Enforce a single, canonical style across your .NET codebase and keep diffs small.

  • Apply the same formatting to all .cs files in shared repositories.
  • Run CSharpier in CI to block unformatted changes on pull requests.
  • Reduce noise in code reviews by avoiding style-only discussions.

Rapid Refactors

After large edits or refactors, re-format to restore readability and structure.

  • Normalize indentation after moving or duplicating blocks of code.
  • Make long LINQ queries and interpolated strings easier to read.
  • Clean up stray spaces, inconsistent braces, and awkward breaks.

Unity & Game Development

Keep gameplay scripts and engine integrations tidy in big Unity projects.

  • Consistent braces and layout across hundreds of small scripts.
  • Easier code reviews in large mono-repos and multi-team projects.
  • Combine with analyzers to keep performance-critical code clean and safe.

ASP.NET Core, APIs & Blazor

Make controllers, services, Razor components, and DTOs easier to read and maintain.

  • Predictable layout for attributes, records, and minimal APIs.
  • Cleaner diffs when changing endpoints, contracts or DTO shapes.
  • Onboard new team members faster with a single, trusted style.

❓ Frequently Asked Questions

🆚Formatter vs linter — what’s the difference?

A formatter rewrites the layout of your code (spaces, newlines, indentation, braces). A linter analyzes your code for potential problems, style issues, or best-practice violations. Many teams use both: the formatter for structure, the linter for guidance and diagnostics.

🔒Does formatting change how my C# code behaves?

No. CSharpier focuses on formatting and layout only. It is designed to preserve the semantics of your code while changing whitespace, indentation, and line breaks.

🧩Does this tool reorder usings or optimize imports?

No. This formatter does not reorder using directives or refactor code.
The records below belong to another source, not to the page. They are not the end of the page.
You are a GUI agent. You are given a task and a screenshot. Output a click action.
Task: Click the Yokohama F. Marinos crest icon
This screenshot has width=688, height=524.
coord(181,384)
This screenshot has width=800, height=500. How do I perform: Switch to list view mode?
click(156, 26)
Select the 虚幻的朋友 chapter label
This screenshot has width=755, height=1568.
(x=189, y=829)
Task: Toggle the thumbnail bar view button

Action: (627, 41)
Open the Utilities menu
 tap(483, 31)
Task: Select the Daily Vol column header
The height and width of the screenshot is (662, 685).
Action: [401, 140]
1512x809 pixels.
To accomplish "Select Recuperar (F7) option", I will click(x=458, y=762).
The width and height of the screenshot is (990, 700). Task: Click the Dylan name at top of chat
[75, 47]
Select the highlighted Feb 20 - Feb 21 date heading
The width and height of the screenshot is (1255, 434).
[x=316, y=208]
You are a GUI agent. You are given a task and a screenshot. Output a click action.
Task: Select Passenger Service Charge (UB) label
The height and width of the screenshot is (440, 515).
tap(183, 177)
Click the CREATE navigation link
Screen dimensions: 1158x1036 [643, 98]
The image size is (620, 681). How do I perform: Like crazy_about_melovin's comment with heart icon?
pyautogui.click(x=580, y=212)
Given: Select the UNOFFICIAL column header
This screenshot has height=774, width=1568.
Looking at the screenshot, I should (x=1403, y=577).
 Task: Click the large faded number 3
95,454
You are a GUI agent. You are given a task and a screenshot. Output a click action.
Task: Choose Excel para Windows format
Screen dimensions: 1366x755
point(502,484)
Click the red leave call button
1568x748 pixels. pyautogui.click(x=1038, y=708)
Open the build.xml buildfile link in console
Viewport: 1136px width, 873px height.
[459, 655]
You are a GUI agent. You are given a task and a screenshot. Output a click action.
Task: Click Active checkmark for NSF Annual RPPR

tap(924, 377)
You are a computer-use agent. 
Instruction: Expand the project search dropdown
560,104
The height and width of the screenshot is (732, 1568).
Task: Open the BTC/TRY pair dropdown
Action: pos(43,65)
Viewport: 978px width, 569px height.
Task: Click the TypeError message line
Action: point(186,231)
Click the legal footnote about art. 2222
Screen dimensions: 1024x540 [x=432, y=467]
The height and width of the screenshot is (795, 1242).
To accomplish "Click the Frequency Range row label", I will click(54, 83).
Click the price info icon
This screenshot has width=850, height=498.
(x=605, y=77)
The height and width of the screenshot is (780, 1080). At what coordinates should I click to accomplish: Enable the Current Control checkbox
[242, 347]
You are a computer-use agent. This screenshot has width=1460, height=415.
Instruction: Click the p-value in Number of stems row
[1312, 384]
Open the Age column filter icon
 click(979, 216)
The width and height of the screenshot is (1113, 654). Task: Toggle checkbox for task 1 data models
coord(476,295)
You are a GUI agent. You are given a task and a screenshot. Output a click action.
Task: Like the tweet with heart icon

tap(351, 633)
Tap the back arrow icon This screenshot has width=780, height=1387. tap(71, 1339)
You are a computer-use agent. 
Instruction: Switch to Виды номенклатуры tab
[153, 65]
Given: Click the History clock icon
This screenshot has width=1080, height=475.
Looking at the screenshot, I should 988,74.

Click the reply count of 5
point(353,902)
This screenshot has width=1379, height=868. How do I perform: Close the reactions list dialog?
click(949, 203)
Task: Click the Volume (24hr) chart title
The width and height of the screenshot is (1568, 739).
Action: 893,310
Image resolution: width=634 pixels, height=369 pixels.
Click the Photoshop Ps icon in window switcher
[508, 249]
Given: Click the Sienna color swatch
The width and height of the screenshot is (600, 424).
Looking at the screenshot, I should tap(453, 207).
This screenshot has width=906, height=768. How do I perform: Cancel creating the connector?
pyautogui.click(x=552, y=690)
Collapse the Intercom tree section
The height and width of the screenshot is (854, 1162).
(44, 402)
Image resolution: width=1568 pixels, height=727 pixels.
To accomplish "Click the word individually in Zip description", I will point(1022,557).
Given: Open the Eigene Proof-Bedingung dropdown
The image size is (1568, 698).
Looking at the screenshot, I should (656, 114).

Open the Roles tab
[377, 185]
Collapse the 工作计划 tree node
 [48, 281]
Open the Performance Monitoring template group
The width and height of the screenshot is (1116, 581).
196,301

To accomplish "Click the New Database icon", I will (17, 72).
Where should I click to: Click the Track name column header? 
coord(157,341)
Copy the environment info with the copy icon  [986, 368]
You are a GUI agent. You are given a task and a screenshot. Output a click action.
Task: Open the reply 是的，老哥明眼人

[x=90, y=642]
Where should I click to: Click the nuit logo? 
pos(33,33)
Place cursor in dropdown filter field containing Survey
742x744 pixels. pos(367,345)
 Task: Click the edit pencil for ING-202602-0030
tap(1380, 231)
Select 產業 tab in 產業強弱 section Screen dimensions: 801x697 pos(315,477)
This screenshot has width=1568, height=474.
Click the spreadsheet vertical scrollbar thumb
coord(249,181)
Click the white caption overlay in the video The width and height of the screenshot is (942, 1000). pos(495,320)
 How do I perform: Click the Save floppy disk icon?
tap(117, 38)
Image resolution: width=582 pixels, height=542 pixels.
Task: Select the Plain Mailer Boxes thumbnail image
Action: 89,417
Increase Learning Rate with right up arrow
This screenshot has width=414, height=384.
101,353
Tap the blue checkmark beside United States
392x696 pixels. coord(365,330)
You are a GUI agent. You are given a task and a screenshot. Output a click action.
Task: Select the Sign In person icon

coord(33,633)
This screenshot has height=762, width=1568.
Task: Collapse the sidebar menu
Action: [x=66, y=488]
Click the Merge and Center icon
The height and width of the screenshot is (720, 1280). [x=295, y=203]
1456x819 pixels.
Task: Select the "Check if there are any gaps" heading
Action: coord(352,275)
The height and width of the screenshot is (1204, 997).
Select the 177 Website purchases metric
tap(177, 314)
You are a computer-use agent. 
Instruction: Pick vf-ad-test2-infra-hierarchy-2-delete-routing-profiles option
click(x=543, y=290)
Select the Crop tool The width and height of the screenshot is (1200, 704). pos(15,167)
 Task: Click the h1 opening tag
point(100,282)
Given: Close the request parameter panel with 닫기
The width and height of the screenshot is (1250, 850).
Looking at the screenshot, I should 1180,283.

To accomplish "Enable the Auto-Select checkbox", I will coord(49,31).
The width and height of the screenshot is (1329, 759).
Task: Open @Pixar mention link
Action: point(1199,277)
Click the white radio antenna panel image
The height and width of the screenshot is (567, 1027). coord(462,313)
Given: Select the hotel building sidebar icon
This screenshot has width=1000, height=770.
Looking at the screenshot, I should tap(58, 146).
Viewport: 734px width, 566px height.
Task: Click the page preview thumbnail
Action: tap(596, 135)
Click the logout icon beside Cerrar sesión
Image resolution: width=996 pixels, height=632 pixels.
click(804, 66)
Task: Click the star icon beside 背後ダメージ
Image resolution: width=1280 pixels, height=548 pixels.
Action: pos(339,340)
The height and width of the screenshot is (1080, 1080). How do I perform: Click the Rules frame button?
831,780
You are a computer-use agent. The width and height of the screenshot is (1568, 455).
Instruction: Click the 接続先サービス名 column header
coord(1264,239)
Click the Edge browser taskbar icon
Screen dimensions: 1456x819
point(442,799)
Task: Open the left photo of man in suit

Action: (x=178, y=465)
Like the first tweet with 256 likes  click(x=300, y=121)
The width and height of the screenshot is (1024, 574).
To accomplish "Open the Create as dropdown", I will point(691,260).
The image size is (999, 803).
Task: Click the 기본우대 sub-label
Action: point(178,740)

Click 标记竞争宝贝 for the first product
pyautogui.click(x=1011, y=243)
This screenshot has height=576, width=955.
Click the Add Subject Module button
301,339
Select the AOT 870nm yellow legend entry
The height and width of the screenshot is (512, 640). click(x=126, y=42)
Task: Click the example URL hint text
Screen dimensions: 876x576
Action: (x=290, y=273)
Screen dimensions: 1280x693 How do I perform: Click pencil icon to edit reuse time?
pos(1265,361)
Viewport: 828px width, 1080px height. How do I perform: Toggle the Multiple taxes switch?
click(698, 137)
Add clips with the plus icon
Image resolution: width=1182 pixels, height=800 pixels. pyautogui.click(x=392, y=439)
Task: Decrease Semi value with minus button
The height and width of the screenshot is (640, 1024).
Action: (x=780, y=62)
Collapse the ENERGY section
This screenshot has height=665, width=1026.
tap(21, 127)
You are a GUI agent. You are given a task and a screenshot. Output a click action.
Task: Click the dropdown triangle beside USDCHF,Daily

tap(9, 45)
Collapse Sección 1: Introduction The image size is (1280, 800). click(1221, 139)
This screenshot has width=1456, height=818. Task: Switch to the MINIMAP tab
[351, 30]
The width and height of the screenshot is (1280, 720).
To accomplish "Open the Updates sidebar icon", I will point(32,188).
Use IDE features or tools like `dotnet format` if you need import reordering, code cleanup, or additional analyzers.

📦Does it support modern C# features?

Yes. CSharpier is built with modern C# in mind and supports features such as records, file-scoped namespaces, pattern matching, top-level statements, raw string literals, and more.

🏗️How do I enforce this formatting style in CI?

Install CSharpier in your CI environment and run `csharpier --check **/*.cs`. If the command exits with a non-zero status, you can fail the build and prevent unformatted code from being merged.

🔐Is it safe to paste proprietary or confidential C# code here?

This tool is designed for short-lived formatting of pasted code, but as a general rule you should avoid uploading highly sensitive or secret business logic to any online service. For confidential projects, prefer running CSharpier locally or in a self-hosted CI environment.

Pro Tips

Performance Tip

Commit a repo-local tool manifest so your whole team uses the exact same CSharpier version and avoids "works on my machine" diffs.

Best Practice

Add an `.editorconfig` with your preferred line width and style settings to keep C# formatting consistent across IDEs, contributors, and CI.

Performance Tip

Use a Git pre-commit hook or tools like pre-commit/Husky to auto-format staged `.cs` files before every commit.

Best Practice

Combine this formatter with Roslyn analyzers or other linters so you get both clean layout and actionable diagnostics.